Task material Block Start
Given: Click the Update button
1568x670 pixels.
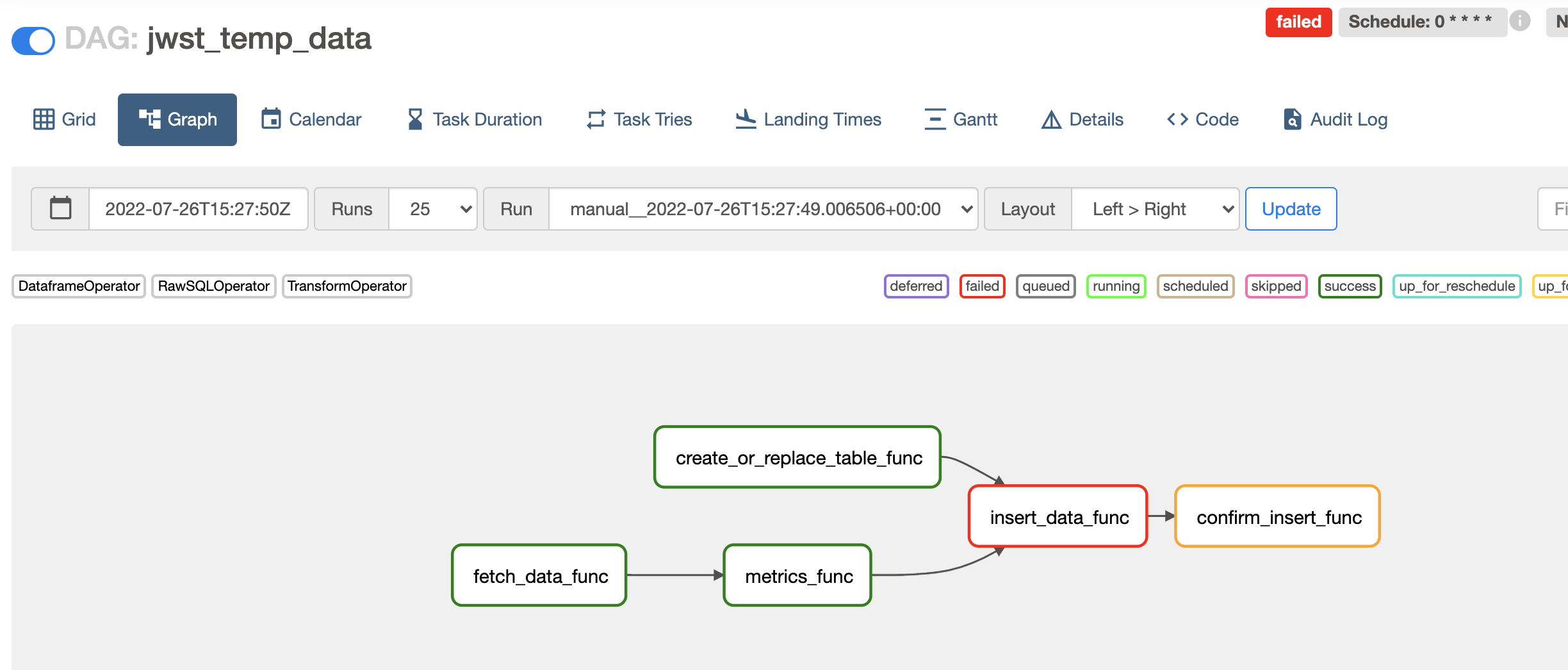Looking at the screenshot, I should coord(1291,208).
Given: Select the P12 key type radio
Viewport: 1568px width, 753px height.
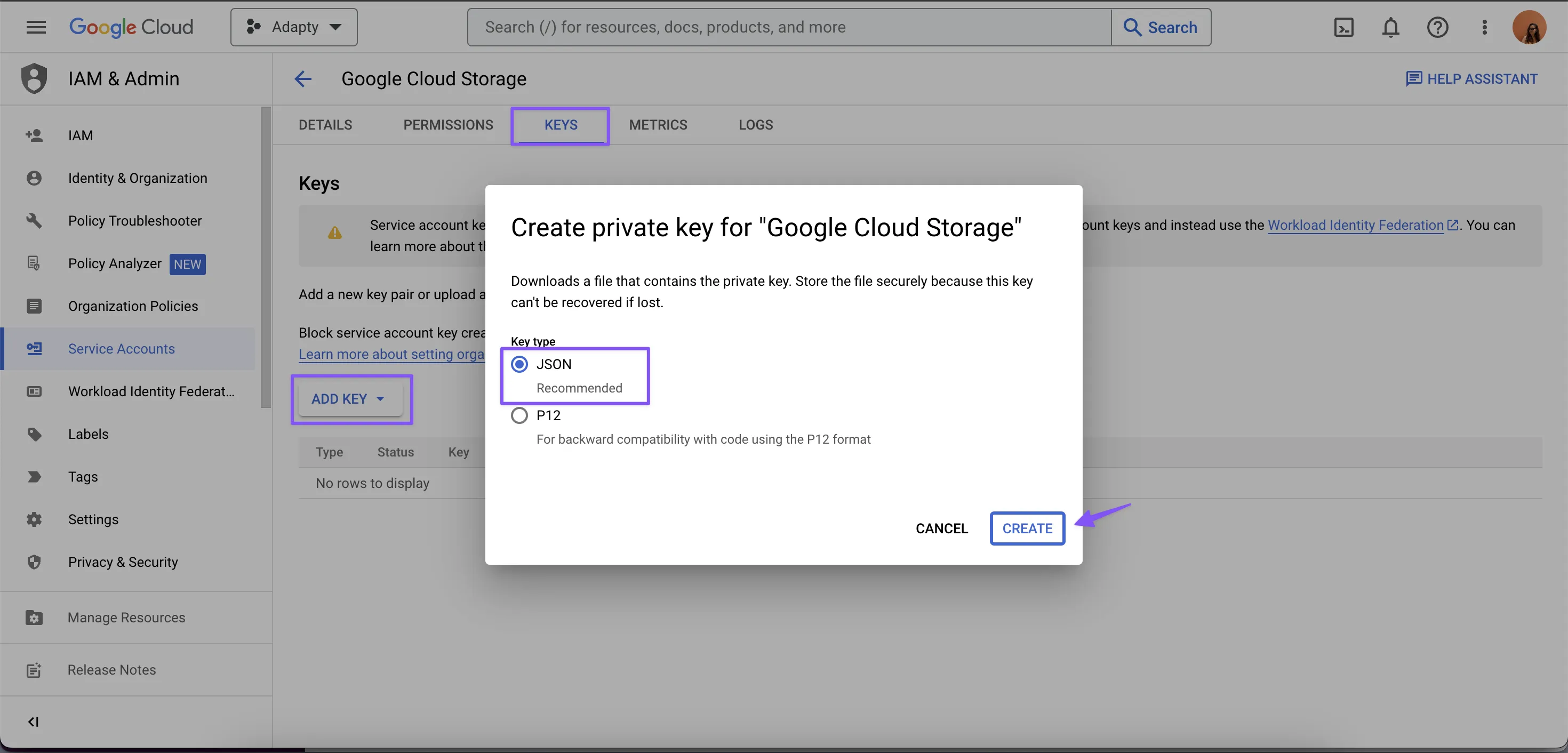Looking at the screenshot, I should pos(519,415).
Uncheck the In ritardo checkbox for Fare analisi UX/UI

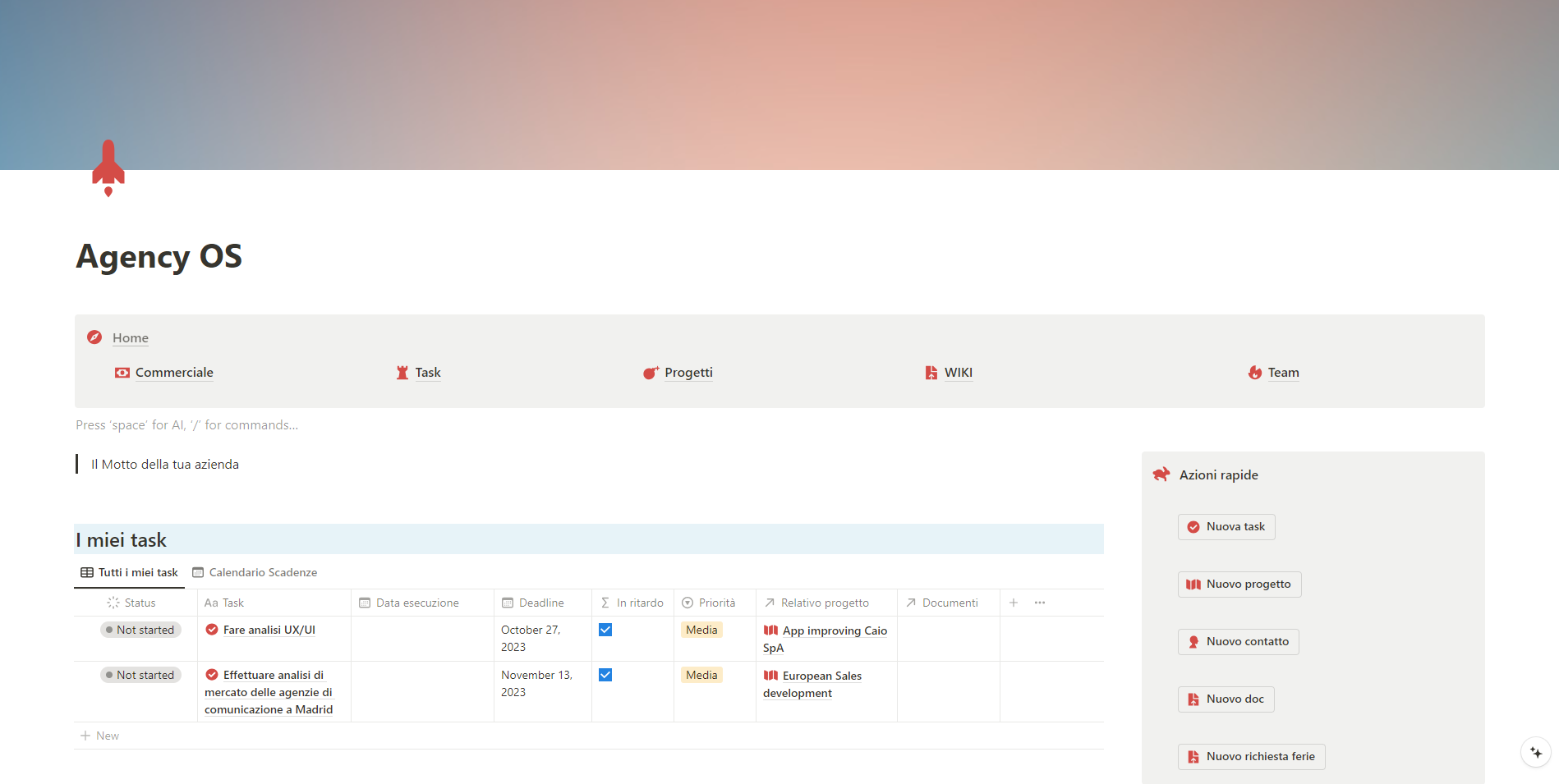pos(605,630)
Task material Block End
Task instructions ▸ Only the lines containing the word "Given" should be returned from the data above.

Final answer ▸
Given: Click the Update button
Given: Select the P12 key type radio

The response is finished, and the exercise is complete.